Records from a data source
☆ ☆ ☆ ☆ ☆ ☆ ☆

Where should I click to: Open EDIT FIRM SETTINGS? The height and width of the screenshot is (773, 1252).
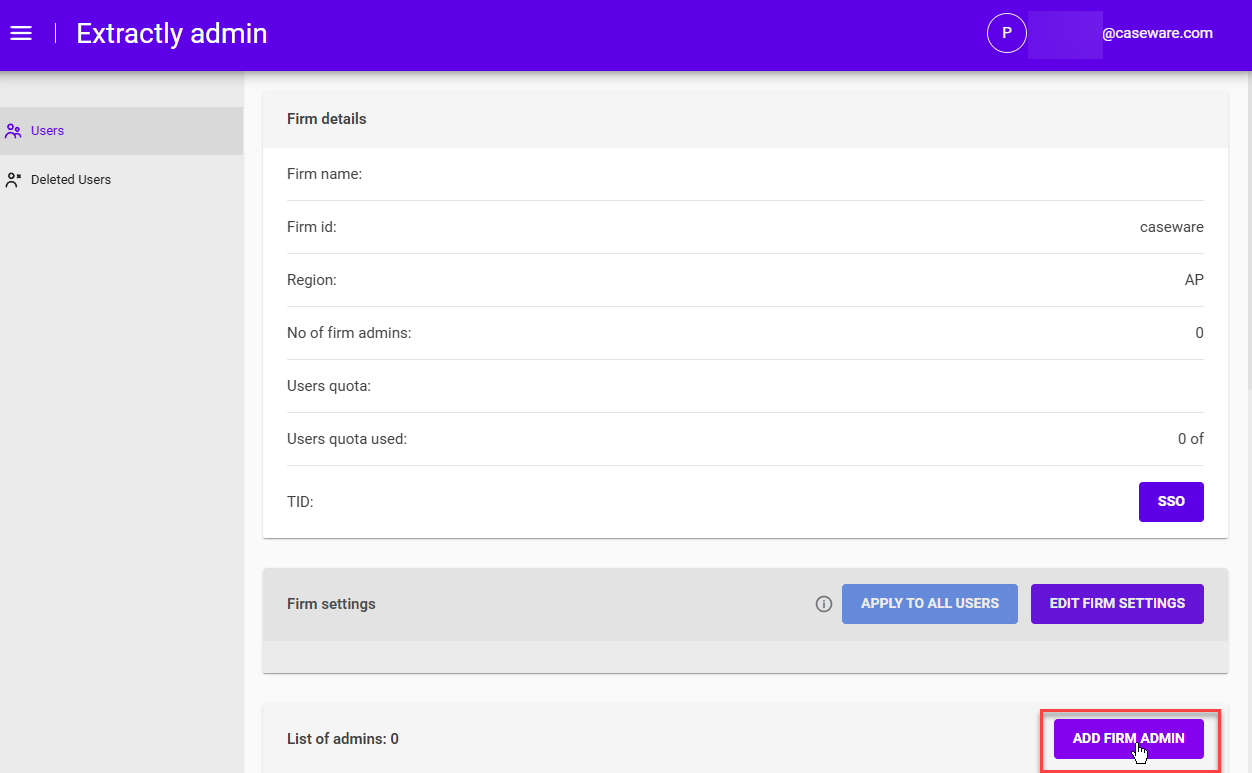(x=1117, y=603)
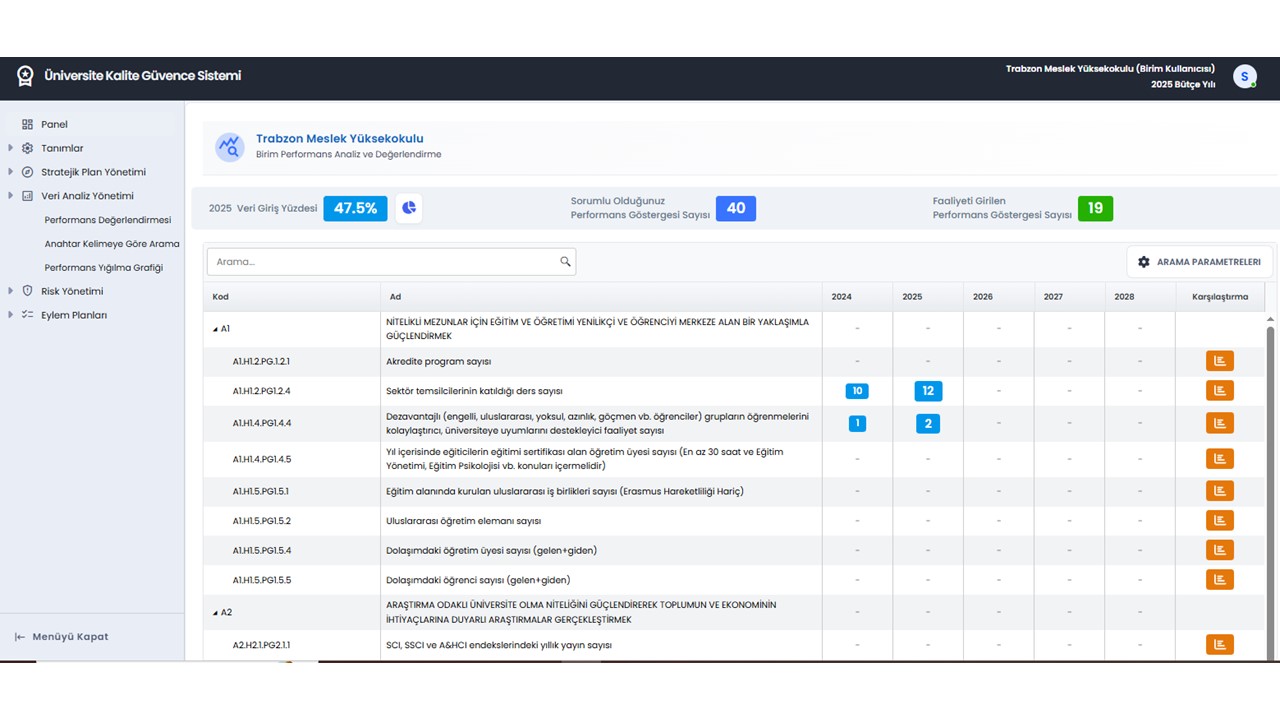Open comparison chart for Uluslararası öğretim elemanı sayısı
Image resolution: width=1280 pixels, height=720 pixels.
(1219, 521)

☆ ☆ ☆ ☆ ☆ ☆ ☆

Although the records contain pictures, restate them word for word with those pictures left out.

Where should I click to: Open EDIT FIRM SETTINGS? The height and width of the screenshot is (773, 1252).
(x=1117, y=603)
Open comparison chart for Uluslararası öğretim elemanı sayısı
Image resolution: width=1280 pixels, height=720 pixels.
(1219, 521)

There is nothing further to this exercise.